Over 40 days ago, we cast our votes in our General Election with both Fine Gael and Fianna Fáil failing to reach a majority to govern. The political circus has turned in what has been described by some as a farce as Fine Gael and Fianna Fáil wrestle for control of the Dáil.
Both parties have courted support from smaller parties and Independents, but with Fine Gael on 50 seats and Fianna Fáil on 44, we are no closer to Government formation. We all know Fine Gael and Fianna Fáil have pride at stake and would refuse if possible to go into a grand coalition, but the time has come for our two largest parties to put their differences aside and put the needs of the country ahead of self preservation.
This morning, speaking on RTÉ’s Morning Ireland, Minister for Agriculture Simon Coveney the Fine Gael offer of sharing power with Fianna Fáil is a “genuine, real offer” and that it is in the “best interests of the country for the two large parties to come together”. He continued “That is the only option, along with Independents, to create real balance and diversity in that government to provide stability and voting strength”.
It is clear that Fine Gael are ready to put Civil War Politics aside, to cast off the shackles of our troubled past and to join forces with Fianna Fáil to help solve the homeless crisis, to bring an end to people on trolleys in our hospitals and to keep our country moving forward for a better Ireland for us all.
Already, Fianna Fáil are falling over themselves to denounce such an idea.

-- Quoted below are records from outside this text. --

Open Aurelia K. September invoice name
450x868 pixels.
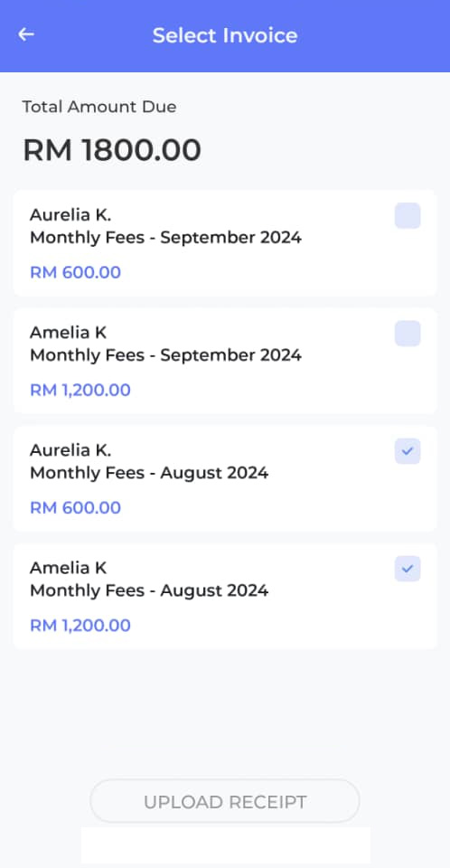pyautogui.click(x=70, y=215)
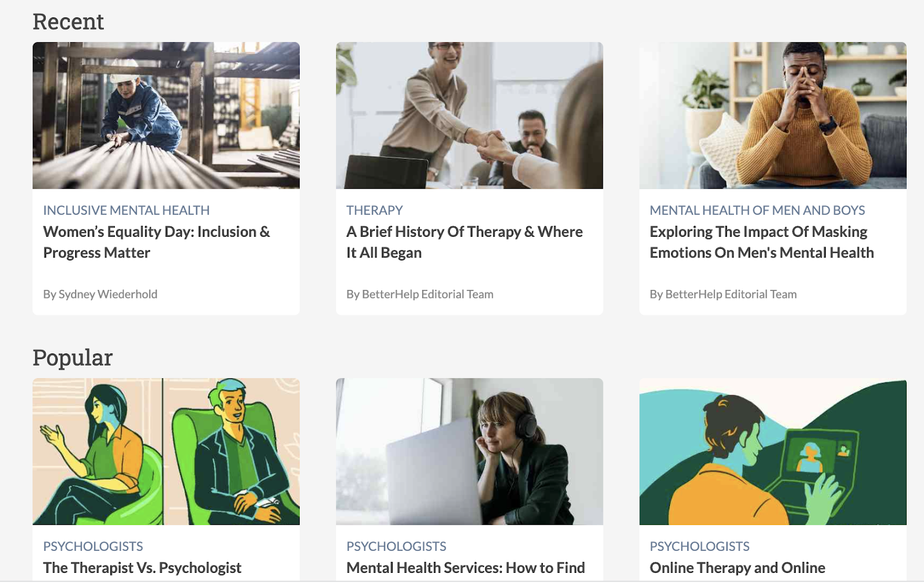Click the man in orange sweater photo
This screenshot has height=585, width=924.
[773, 115]
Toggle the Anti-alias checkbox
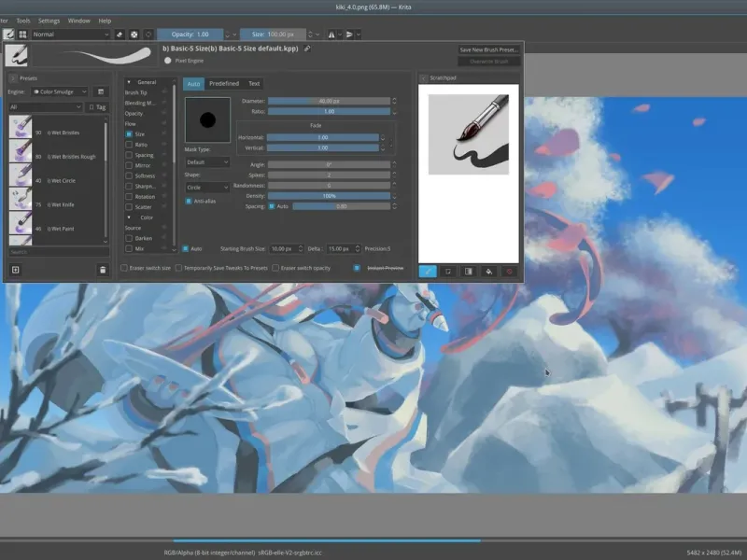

Limericks Willie O’Dea has already said he will not support Fine Gael’s proposal for a “full partnership government” between the two parties and believes the offer will be rejected by Fianna Fáil.
Also speaking on RTE Radio this morning, O’Dea said people voted to “get rid of Enda Kenny as Taoiseach” and certainly did not vote for Fianna Fáil to share “mercs and perks” with Fine Gael.
The offer effectively constitutes an invitation to coalition, an option which Micheál Martin and his ministers have repeatedly and adamantly rejected
The question is now, will Fianna Fáil go into coalition with Fine Gael or will they insult the Irish people by asking us to go back to the polls. It seems that Fianna Fáil are more concerned about self preservation from a rising Sinn Féin popularity than actually serving the Irish people as political representatives.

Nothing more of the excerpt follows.